Online grocery sales soar in Middle East, trend may continue


Online demand for groceries has seen a “fantastic surge” in the Middle East during the coronavirus pandemic, and the trend may be here to stay, a retail executive based on CNBC told CNBC this week. in the United Arab Emirates.Online orders from supermarket operator Carrefour soared 917% in Saudi Arabia from January to June this year, while the United Arab Emirates and Egypt saw increases of 257% and 747% respectively on the same period.

“Online has been… booming since the launch of Covid, even though we’ve grown up before,” said Alain Bejjani, CEO of retail giant Majid Al Futtaim. The company is the exclusive franchisee of Carrefour in the Middle East and Africa.

“There has been a fantastic surge in the region,” he told CNBC’s “Capital Connection” Tuesday.

This trend could last beyond the pandemic, Bejjani said, citing an investigation by consulting firm McKinsey.

The survey results showed that the delivery of groceries saw a 31% increase in the number of users in the UAE, with 66% saying they intended to continue using the service after the end of the service. health crisis. Similar statistics have been reported for Saudi Arabia, according to McKinsey.

A vendor waits for customers at the Dubai Spice Souk on July 20, 2020 in Dubai, United Arab Emirates.Francois Nel | Getty Images News | Getty Images

“We’re seeing an increase of about… 200% to 220% in the number of average online customers in the region, and that’s something extremely promising,” Bejjani said.

Beyond supermarkets, he said the recovery had been “better than expected” across the region. There has been a “steady return” from consumers and improvement since early June, although malls are still seeing fewer customers compared to a year ago. Buyers are also “much more value conscious” now.

Cinemas, hotels and the aviation industry will likely be the slowest to recover, he said.

More than 18.1 million people have been infected with the coronavirus and at least 691,738 have died, according to data compiled by Johns Hopkins University.
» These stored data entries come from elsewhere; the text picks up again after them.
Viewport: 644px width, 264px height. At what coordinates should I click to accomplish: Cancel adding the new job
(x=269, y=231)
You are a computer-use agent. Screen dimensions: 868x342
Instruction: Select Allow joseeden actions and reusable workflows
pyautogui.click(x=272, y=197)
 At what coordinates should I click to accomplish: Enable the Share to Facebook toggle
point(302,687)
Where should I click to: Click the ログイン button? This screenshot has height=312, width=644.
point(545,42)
In the region, Iran, Turkey and Saudi Arabia have been the hardest hit.

Asked when activity could return to pre-pandemic levels, Bejjani said this would likely only happen when a vaccine becomes available, possibly in the first half of 2021.
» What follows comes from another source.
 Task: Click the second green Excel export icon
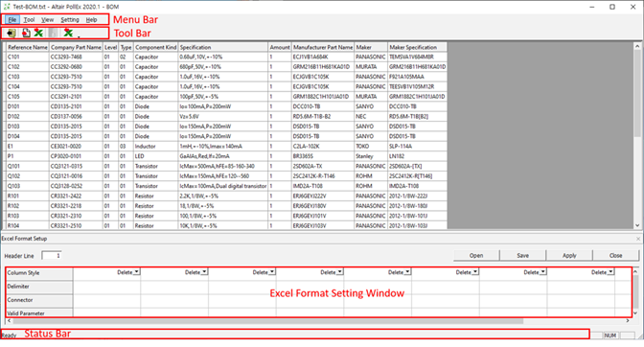click(68, 33)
“When it comes to the business impact, I think 2022 will hopefully be a year that will be similar to where we were in 2019,” he said.

He added that once we get past the pandemic or learn to live with it, the “big problem” will be economic security and consumer confidence.

“At the end of the day, it’s a crisis of confidence,” he said. “In order for people to come back and consume, they have to have confidence, we have to have a much better level of consumer confidence.”